E allora com’è venuto in testa a Renzi di dirsi pronto
a farsi carico di quanto spetterebbe al suo Governo per rendere
possibile la costruzione del ponte? Non immaginava che così sarebbe
stato fatto oggetto degli strali di quanti, pur favorevoli alla cosa,
gli avrebbero fatto notare che sul piano procedurale non gli era affatto consentito farla così facile, pur di agghindarsi del solito annuncio
a effetto? Non aveva calcolato che gli sarebbe stato rinfacciato che
in passato si era sempre dichiarato contrario all’opera, e che
esserne a favore oggi, ed entusiasticamente a favore, gli avrebbe
procurato l’accusa di volersi guadagnare voti in vista del
referendum di dicembre? Non aveva previsto che avrebbe provocato imbarazzo allo stesso Pd? Più di tutto, non aveva messo in conto che
riaprire la questione del ponte sullo Stretto di Messina avrebbe dato
modo ai suoi detrattori di trovare la più emblematica delle conferme
che il renzismo altro non sia che la continuazione del berlusconismo
con analoga ma diversa faccia di culo? Insomma: Renzi è un cretino?

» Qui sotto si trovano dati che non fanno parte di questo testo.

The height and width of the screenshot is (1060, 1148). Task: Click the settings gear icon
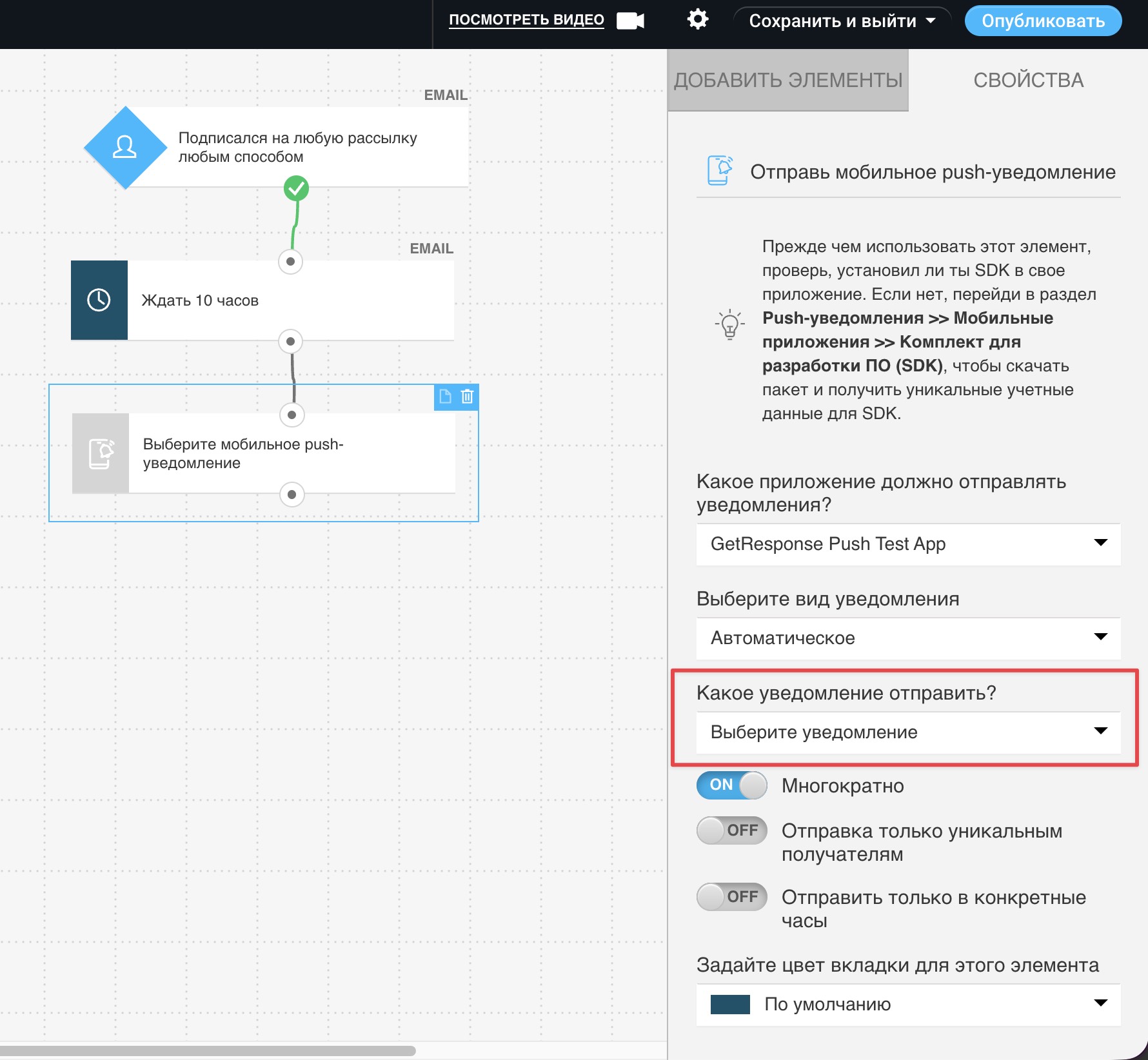tap(698, 19)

Non proprio, anzi, è molto probabile che la sua uscita mirasse
proprio a provocare tutto questo – chi a cercare negli archivi cosa
dicesse nel 2010 e nel 2012 per denunciare questa
sua ennesima spregiudicata piroetta, chi a condannare il suo
inguaribile vizietto dei regalini pre-elettorali, chi a pensare sia finalmente prova provata che siamo al Berlusconi 2.0 – per sollevare il
polverone necessario a coprire il fallimento della sua politica
economica. Diciamo che è bravissimo a fare il cretino quando è
necessario, ma cretini, e cretini veri, sono quanti ci cascano e
accettano che la discussione si esaurisca di continuo nella puttanata
quotidiana che impone come ordine del giorno. Siamo all’arte
del governo come branca della patafisica.